**What is needed**
If a line in the listing contains "channels", copy it out whole.

**Supplied material**
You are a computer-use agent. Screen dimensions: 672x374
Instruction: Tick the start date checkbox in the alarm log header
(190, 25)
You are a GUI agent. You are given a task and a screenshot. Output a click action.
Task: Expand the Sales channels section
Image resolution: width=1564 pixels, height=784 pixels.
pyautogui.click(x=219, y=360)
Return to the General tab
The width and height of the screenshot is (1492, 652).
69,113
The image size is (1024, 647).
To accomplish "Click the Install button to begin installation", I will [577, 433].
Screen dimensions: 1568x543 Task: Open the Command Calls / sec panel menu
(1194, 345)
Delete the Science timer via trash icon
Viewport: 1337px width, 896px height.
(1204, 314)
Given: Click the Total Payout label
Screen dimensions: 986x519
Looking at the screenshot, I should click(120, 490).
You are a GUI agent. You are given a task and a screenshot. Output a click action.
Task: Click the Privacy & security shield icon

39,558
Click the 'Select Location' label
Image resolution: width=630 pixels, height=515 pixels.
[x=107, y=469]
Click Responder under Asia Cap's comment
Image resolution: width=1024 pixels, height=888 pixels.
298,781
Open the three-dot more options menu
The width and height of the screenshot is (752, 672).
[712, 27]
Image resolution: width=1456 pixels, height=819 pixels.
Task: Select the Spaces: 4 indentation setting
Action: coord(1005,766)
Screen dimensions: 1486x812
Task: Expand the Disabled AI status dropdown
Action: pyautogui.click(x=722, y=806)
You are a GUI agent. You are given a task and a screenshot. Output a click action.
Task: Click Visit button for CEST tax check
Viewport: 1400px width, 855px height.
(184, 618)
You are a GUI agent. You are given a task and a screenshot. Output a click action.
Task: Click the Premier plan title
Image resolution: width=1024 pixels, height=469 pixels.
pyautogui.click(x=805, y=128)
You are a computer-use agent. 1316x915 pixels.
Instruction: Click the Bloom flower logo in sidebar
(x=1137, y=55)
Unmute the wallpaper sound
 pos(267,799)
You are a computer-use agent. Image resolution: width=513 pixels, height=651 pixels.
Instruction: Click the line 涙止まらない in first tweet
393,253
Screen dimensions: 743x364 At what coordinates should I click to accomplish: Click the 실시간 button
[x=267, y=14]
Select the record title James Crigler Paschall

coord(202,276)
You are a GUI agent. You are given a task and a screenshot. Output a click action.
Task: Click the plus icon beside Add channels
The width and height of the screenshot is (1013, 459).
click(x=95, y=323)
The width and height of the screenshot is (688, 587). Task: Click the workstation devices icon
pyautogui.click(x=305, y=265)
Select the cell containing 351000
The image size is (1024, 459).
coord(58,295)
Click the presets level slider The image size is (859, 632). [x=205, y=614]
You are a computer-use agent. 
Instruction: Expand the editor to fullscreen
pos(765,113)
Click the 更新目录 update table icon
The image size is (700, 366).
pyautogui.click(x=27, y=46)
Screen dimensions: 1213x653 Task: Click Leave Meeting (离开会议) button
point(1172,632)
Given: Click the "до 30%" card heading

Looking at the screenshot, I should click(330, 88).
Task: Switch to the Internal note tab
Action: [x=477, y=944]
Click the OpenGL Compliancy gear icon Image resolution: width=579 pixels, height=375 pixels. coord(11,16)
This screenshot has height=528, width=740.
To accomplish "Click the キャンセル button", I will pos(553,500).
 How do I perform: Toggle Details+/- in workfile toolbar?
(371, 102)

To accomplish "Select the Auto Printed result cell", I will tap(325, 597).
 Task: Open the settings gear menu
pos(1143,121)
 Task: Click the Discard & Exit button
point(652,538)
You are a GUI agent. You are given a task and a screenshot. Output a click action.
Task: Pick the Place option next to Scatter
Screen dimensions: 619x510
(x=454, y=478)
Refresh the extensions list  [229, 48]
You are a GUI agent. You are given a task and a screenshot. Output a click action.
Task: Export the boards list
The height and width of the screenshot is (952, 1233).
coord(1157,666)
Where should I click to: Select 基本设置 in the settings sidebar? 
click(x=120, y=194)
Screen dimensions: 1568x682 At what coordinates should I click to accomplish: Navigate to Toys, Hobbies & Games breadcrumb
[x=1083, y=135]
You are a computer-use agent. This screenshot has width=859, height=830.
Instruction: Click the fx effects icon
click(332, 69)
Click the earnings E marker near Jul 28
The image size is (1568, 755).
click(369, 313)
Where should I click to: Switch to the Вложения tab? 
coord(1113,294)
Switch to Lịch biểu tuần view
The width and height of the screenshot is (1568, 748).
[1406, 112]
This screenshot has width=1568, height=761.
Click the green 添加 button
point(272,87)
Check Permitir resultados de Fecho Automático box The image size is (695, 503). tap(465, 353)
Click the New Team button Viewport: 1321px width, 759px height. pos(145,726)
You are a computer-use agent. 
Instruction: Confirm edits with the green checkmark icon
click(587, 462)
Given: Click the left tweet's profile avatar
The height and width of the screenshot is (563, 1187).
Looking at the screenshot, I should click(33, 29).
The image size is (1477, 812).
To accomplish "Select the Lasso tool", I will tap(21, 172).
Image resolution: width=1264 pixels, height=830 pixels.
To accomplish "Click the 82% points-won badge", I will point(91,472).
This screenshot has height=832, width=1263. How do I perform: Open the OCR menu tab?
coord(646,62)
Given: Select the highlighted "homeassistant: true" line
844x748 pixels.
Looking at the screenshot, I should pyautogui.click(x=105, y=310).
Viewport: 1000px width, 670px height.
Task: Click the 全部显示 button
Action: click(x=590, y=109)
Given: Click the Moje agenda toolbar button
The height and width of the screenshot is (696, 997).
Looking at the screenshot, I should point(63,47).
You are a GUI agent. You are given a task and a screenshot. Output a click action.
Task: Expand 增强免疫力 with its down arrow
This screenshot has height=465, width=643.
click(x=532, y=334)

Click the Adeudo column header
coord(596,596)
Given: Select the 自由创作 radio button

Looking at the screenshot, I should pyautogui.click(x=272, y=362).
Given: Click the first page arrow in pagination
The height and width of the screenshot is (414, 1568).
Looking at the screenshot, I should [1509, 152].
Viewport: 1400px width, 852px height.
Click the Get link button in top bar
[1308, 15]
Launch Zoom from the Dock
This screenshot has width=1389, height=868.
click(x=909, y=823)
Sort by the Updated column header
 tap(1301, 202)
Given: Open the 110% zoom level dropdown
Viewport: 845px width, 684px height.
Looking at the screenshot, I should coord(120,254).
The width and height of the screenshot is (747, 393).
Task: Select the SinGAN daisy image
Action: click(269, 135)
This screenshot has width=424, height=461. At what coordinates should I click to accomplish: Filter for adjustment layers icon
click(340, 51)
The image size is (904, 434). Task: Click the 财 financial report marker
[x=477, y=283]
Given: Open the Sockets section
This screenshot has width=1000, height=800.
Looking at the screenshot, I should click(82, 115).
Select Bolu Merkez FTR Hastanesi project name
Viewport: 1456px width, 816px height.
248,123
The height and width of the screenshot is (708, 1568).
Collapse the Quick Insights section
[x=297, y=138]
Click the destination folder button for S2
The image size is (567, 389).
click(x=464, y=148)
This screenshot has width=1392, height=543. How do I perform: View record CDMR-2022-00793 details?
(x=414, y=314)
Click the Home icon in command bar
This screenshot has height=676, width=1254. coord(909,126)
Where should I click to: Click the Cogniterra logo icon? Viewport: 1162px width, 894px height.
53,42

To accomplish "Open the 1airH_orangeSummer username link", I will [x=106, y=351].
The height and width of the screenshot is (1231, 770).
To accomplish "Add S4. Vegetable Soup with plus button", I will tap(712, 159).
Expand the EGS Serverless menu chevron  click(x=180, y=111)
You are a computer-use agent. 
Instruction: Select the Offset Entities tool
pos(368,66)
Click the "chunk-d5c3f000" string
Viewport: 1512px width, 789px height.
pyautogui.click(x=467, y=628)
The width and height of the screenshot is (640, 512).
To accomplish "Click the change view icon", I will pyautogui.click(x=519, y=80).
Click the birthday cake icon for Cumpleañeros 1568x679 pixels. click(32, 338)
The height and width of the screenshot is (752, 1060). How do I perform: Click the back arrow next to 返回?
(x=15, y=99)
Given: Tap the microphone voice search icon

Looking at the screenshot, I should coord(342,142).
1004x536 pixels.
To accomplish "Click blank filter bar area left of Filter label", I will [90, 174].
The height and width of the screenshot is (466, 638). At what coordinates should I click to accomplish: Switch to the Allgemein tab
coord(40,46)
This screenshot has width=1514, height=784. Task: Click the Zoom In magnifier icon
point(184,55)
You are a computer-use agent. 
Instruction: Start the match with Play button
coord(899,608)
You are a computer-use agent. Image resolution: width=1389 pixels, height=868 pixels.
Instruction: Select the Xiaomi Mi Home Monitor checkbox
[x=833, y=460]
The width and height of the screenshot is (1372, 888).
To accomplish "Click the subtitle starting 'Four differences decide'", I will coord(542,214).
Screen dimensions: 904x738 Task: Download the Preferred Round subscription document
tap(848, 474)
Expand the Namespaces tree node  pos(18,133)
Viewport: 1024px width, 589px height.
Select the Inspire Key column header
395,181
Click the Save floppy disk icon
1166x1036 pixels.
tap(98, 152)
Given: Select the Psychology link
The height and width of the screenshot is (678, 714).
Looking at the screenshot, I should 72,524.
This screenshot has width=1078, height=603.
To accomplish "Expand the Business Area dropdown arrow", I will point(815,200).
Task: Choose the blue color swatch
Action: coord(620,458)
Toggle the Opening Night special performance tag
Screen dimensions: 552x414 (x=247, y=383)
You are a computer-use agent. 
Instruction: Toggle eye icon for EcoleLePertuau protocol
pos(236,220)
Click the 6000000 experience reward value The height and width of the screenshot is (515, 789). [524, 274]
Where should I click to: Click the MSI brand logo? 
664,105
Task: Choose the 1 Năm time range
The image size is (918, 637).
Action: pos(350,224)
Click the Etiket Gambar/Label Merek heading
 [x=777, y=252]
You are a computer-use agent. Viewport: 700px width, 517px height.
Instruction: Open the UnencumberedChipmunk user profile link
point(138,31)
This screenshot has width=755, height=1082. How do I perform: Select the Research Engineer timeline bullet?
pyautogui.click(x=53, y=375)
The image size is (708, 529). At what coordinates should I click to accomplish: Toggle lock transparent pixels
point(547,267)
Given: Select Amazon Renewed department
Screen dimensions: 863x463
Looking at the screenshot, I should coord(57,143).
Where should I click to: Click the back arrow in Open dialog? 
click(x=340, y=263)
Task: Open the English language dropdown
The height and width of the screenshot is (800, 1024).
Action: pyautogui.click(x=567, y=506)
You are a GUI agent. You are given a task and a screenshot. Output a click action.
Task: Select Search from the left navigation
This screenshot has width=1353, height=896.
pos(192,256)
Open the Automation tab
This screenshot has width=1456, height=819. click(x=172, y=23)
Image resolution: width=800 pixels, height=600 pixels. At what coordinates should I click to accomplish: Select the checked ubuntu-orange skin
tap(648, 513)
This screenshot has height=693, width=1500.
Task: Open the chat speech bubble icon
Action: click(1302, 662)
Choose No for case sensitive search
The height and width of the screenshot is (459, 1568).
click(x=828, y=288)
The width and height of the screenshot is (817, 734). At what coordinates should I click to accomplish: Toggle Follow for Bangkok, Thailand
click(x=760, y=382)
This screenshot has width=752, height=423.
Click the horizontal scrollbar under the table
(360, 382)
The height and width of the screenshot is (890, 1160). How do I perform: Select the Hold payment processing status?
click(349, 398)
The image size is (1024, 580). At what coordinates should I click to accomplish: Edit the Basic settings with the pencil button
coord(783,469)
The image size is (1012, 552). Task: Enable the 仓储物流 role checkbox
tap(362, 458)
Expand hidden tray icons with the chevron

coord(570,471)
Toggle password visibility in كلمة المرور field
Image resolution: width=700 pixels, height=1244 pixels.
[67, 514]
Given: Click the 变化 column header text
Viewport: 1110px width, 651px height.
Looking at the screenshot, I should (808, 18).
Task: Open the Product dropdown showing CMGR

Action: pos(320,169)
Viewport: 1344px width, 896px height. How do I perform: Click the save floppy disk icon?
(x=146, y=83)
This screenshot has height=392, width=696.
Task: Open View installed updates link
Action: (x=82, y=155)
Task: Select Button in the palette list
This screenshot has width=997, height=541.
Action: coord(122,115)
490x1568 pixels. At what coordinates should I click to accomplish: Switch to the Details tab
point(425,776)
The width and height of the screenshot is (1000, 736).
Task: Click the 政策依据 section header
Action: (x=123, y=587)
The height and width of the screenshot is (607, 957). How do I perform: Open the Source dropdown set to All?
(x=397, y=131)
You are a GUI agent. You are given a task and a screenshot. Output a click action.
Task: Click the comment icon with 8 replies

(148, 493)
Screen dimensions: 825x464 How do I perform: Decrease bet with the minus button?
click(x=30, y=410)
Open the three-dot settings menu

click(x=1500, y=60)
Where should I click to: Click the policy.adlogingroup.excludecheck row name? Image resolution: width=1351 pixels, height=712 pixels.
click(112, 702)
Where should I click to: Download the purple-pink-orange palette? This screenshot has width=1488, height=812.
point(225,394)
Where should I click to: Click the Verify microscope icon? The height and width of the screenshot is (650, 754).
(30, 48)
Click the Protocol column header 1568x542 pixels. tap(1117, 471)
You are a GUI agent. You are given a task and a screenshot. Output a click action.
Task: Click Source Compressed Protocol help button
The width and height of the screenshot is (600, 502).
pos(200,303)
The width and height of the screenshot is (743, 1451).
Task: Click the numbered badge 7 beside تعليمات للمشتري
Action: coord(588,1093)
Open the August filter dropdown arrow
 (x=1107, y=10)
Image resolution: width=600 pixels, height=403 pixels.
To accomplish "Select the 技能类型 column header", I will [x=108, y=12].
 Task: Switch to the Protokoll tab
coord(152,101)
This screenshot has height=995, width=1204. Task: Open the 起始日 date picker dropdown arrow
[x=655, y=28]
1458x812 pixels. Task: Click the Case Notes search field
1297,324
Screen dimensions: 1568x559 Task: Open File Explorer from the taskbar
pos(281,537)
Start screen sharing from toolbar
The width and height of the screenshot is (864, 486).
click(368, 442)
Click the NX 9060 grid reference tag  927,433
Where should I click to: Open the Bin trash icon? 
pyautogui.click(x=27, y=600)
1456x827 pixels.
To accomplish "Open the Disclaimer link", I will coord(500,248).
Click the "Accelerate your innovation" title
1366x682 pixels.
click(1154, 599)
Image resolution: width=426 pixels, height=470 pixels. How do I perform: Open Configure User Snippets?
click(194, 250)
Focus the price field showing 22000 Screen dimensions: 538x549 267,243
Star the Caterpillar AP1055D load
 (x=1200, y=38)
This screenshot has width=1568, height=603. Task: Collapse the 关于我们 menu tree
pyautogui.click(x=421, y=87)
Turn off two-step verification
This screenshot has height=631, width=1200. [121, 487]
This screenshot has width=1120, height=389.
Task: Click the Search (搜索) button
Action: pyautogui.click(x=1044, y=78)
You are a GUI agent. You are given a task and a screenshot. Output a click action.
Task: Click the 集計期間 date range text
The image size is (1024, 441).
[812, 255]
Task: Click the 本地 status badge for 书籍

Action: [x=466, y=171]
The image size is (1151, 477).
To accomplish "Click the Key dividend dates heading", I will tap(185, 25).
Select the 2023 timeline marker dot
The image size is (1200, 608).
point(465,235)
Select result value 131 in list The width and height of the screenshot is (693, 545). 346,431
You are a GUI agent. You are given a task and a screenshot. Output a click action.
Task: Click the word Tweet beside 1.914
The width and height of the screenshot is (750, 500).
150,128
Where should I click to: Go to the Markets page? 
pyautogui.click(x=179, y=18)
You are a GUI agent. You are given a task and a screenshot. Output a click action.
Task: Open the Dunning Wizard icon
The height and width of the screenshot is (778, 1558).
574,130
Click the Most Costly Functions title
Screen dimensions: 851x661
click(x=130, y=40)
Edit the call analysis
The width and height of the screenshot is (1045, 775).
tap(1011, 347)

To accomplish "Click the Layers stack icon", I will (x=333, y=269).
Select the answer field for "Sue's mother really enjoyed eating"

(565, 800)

**Result**
Task: Expand the Sales channels section
Task: Click the plus icon beside Add channels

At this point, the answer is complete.